Au terme d’une traversée qui ne fut point tumultueuse. Presque paisible. Contrariée toutefois aux aurores de ce jour par l’intempestive publicité diffusée, via la télévision, en faveur de Corsica Ferries. Sur un navire de la SNCM. Pis qu’une balle tirée dans le pied bancal de la Société Nationale.

Isula Rossa. Le buste de Pasquale Paoli. Je me targue d’avoir perçu comme une sorte de clin d’œil de bienvenue. Morse-Taquin coincé sous l’aisselle droite, je feins de prendre la température de l’Île où seuls les Médéfieux semblent mécontents de leur sort.

Le Village. Me délester des bagages. Empiler les provisions. Avant de croiser quelques silhouettes familières. « Mais toi non plus tu n’as pas changé… » Roger zévacote sur sa terrasse en compagnie de trublions. Antoine a abandonné ses brebis, lesquelles somnolent à l’ombre des oliviers. Tout comme je somnole. Volets clos. Bercé par la musique qu’improvise la fontaine. Petit Bout s’est endormie sans qu’il fut nécessaire de lui raconter la très morale (et terrifiante ?) histoire de certain loup.

Le sort de l’Insignifiant Roitelet m’indiffère. Tout comme m’indiffère celui de l’époux de Kékunkimadi, marchand d’idées frelatées qui ambitionne de reconquérir le Trône (et dont le nom fut prononcé un nombre incalculable de fois par les Officiants Médiatouilleurs, médiocres larbins rétribués par une chaîne de l’information itérative dont les images me furent imposées entre croissant et petit noir au bar du Monte de Oru). La France s’accommode d’une inquiétante médiocrité. La France de ces français qui se laissent subjuguer par ces campagnes d’intoxication empreintes de menteries que les braves gens avalent sans sourciller, sans ressentir le moindre haut-le-cœur ni souffrir de la plus banale diarrhée.

 

 

 

 

Vendredi 6 juin

 

Entre le crépuscule d’un autre jour et les aurores de celui qui marque, indépendamment de ma volonté, mon passage d’un âge à un autre, l’opportunité me fut concédée de saluer quelques-uns des habitants du Village. Ceux qui appartiennent au cercle de mes connaissances, bien entendu. Dont Jean-François avec lequel j’ai grand plaisir à converser. Mais comme l’intendance demeure une priorité en raison des besoins supposés de Petit Bout, je me suis imposé un court séjour à Isula Rossa. Séjour assorti du bonheur de fréquenter une vraie librairie. La librairie de Marie-Jo, l’Alba, une vraie librairie, un temple voué aux Livres. Un temple à l’intérieur duquel le temps ne se décompte pas. Où, sous une pile, se dissimule peut-être le roman ou le recueil de poésie ne figurant pas dans la liste des prétendus succès littéraires grâce auxquels les « grandes maisons d’édition » engrangent de substantiels bénéfices.

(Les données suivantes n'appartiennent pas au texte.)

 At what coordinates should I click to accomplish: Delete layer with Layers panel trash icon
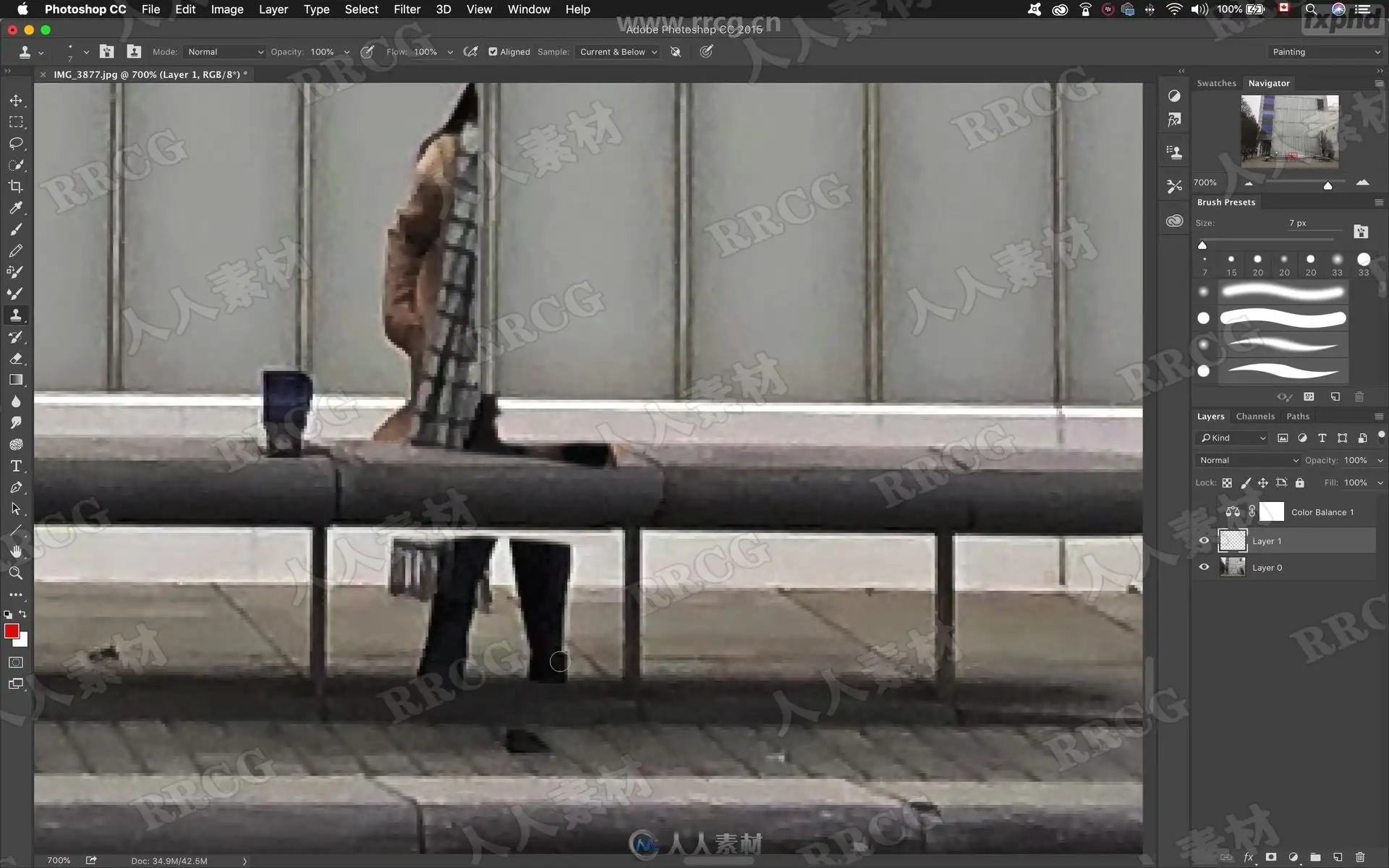1360,857
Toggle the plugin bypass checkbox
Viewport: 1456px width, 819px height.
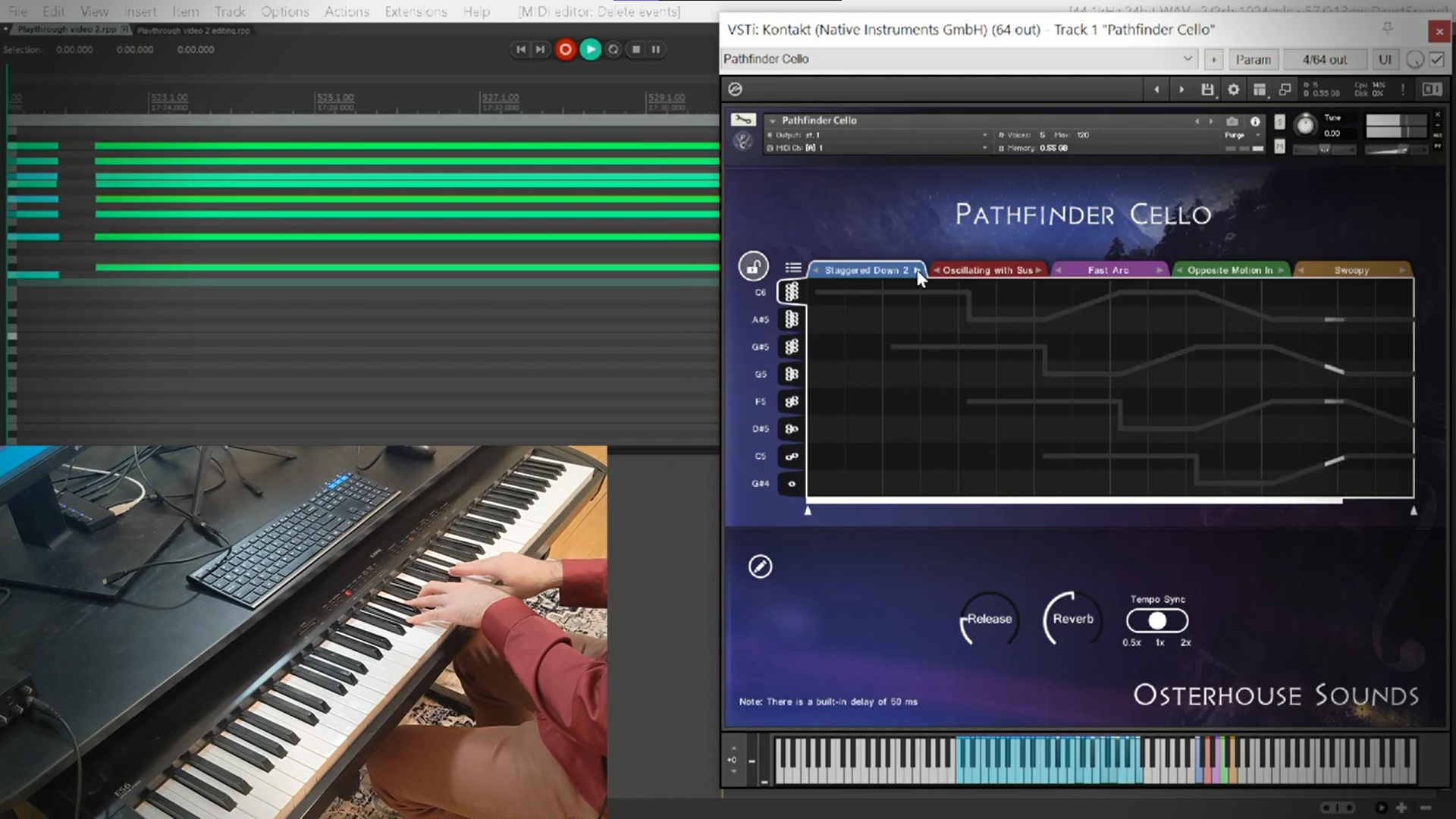tap(1436, 59)
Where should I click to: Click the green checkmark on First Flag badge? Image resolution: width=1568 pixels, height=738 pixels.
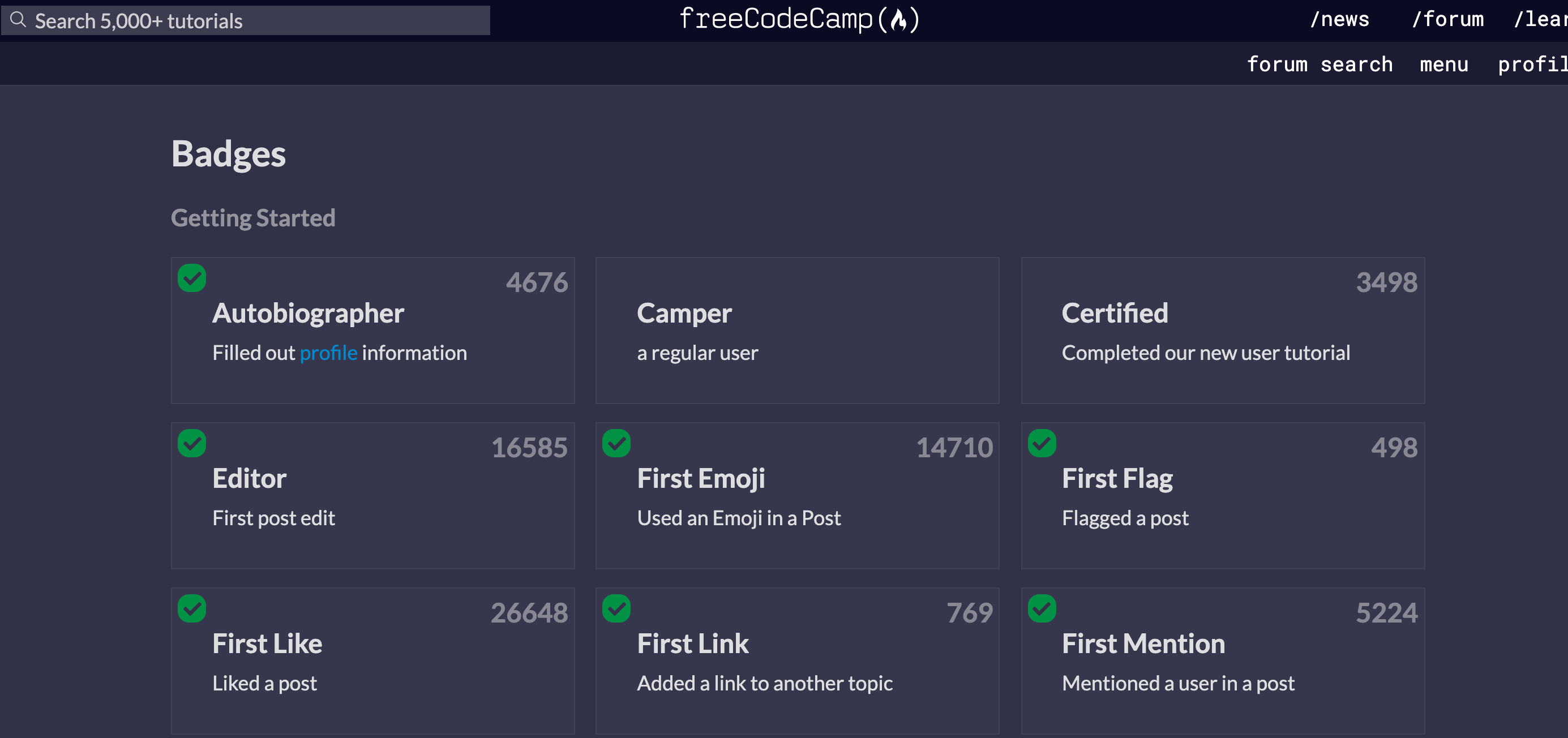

Morse-Taquin se nourrit des seules idées racornies qui flottent dans l’air vicié du monde de la Médiatouillerie. Ce qui explique l’insignifiance du quotidien hersantouilleux. J’ai tout de même découvert dans le fatras des choses qui ne se lisent pas que les syndicats de la SNCM avaient déposé un préavis de grève pour le 24 juin. Soit donc deux jours avant mon retour sur le Continent. Si donc les marins et les officiers confirmaient leur volonté d’engager le conflit contre les Médéfieux de TRANSDEV, j’en tirerais d’égoïstes satisfactions personnelles : celles d’une prolongation de mon séjour à l’insu de mon plein gré. TRANSDEV et son allié découillu, le batavisme si révérencieux à l’égard des puissants, ne mérite que la répudiation. Mensonges, manipulations, tricheries n’ont cessé d’accompagner le processus de destruction de ce qui, selon les principes républicains, ne relève que du service public. Lequel service n’est concevable que sous l’entière responsabilité de l’Etat. Mais l’Inconséquent Roitelet n’est en rien comparable à feu le Roi Soleil. L’Etat, ça n’est pas lui, surtout pas lui. L’Etat, c’est une machinerie qui fonctionne de manière exclusive au service des Médéfieux, la décadente aristocratie autoproclamée de ces temps que des penseurs atrophiés prétendent modernes. Donc, vive la Grève !

 

 

 

 

 

Samedi 7 juin

 

Il s’agit là d’un jeu d’une grande subtilité dont je suis désormais presque toujours le perdant. A l’heure du début présumé de la sieste, Petit Bout et son aïeul se lisent et se racontent des histoires. Le lit de Petit Bout côtoie celui de l’aïeul. Les histoires relèvent le plus souvent de l’imagination des deux protagonistes, laquelle prend ses aises et ignore le plus souvent le texte publié. L’imagination d’une enfant d’à peine plus de trois ans outrepasse celle du vieil homme souvent contraint d’abandonner la parole à sa jeune et impertinente interlocutrice. Mais l’objectif du jeu n’est pas de tester le niveau et la qualité des imaginaires respectifs. Il vise, en principe, à assurer un endormissement rapide de l’enfantelet. Force m’est faite de reconnaître que la petite fille parvient désormais à assoupir l’aïeul, lequel sombre bien vite dans un profond sommeil tandis que la voix même pas fluette s’essaie et parvient fort bien à faire vivre une multitude de personnages, dont celui de ce malheureux loup toujours voué aux gémonies.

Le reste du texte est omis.